Exercise prompt: How many lines in the entries below contain the word "will"? Reply with the number alone.

Records shown:
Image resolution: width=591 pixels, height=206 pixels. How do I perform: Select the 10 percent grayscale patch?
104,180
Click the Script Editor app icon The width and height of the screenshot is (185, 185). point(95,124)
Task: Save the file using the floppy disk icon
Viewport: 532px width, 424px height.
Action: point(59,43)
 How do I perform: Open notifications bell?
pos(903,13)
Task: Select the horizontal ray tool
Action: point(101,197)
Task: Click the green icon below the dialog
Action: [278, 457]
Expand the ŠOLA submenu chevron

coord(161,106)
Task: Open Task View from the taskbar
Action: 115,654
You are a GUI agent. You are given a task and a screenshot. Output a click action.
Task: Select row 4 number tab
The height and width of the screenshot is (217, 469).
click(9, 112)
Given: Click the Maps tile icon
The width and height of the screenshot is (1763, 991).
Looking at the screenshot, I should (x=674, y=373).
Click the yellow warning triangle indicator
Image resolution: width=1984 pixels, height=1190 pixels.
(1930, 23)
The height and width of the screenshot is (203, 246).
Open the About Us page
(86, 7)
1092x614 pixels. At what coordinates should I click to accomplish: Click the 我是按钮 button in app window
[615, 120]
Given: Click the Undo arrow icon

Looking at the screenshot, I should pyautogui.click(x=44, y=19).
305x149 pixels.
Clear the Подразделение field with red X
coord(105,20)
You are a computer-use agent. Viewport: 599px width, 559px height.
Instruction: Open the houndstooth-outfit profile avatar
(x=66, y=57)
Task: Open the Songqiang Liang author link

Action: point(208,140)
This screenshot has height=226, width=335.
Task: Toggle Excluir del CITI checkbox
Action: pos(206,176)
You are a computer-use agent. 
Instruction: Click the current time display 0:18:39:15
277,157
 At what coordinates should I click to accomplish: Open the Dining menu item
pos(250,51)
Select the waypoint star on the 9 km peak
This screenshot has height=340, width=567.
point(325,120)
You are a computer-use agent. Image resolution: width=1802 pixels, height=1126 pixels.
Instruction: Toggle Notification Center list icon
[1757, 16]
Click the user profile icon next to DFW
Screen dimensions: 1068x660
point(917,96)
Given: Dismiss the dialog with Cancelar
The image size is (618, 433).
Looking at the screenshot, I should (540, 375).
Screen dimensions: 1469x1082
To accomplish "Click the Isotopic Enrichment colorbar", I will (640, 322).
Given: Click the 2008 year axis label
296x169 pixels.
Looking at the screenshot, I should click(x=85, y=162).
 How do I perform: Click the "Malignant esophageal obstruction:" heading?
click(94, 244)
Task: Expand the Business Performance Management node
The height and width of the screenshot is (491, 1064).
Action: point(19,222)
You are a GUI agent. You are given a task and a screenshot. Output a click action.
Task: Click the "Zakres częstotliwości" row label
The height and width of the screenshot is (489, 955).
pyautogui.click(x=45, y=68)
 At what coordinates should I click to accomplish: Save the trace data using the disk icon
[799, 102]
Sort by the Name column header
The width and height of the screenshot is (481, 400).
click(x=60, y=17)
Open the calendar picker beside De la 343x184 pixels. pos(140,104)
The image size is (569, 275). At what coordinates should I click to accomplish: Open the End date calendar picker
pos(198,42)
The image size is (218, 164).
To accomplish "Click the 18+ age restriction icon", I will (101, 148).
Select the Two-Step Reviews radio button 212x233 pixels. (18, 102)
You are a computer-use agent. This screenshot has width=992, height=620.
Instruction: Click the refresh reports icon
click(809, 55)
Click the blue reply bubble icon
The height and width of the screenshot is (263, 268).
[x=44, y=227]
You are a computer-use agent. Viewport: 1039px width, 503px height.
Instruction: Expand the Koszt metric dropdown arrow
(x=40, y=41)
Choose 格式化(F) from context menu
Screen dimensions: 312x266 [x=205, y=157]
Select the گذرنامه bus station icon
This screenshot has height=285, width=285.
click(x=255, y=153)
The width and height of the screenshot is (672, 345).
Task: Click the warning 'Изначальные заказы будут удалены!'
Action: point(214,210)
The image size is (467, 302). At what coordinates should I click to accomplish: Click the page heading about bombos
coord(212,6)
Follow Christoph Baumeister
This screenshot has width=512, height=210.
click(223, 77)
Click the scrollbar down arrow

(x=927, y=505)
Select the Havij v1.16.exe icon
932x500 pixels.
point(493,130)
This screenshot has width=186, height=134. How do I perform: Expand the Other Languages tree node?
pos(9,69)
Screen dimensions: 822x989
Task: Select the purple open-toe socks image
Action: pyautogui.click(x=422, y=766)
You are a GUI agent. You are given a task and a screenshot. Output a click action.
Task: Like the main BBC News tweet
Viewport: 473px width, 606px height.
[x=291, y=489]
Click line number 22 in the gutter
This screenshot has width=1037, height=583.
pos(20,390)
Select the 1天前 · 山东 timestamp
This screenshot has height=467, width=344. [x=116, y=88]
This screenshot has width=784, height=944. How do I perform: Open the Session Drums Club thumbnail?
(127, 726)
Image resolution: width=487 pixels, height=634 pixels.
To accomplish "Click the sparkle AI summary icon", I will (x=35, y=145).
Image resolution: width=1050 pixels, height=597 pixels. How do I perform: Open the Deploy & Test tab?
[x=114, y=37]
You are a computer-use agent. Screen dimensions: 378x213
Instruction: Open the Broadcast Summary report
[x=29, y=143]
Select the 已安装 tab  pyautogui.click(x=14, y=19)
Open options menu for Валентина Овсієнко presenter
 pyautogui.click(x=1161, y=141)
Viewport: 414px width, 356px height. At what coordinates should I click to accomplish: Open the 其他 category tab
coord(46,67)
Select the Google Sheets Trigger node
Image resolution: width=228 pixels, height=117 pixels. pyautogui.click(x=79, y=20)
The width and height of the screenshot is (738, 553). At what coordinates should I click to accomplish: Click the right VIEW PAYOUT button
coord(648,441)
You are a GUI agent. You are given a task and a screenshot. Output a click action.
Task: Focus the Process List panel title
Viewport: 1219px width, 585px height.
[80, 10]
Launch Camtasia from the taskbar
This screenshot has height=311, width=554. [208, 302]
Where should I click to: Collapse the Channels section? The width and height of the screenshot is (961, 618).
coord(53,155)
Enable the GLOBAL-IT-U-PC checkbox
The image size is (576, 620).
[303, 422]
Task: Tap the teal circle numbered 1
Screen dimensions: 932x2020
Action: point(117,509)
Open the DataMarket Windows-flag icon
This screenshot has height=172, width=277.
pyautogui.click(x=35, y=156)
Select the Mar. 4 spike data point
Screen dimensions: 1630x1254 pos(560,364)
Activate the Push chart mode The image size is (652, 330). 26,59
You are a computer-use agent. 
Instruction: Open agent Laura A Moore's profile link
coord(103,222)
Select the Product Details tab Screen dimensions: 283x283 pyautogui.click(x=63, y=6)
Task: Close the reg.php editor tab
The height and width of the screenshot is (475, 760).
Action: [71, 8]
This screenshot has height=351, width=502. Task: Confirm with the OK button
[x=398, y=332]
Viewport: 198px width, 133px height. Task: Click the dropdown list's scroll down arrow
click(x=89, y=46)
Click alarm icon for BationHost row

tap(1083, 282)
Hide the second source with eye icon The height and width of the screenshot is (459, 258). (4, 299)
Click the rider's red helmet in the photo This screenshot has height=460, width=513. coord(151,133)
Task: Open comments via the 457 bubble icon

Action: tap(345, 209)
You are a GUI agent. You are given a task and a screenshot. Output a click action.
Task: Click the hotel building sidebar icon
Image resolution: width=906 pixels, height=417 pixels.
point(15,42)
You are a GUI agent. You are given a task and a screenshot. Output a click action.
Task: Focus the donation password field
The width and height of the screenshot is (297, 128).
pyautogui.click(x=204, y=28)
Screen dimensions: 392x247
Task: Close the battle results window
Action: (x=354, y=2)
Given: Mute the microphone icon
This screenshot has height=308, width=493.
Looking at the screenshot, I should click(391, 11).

Task output: 3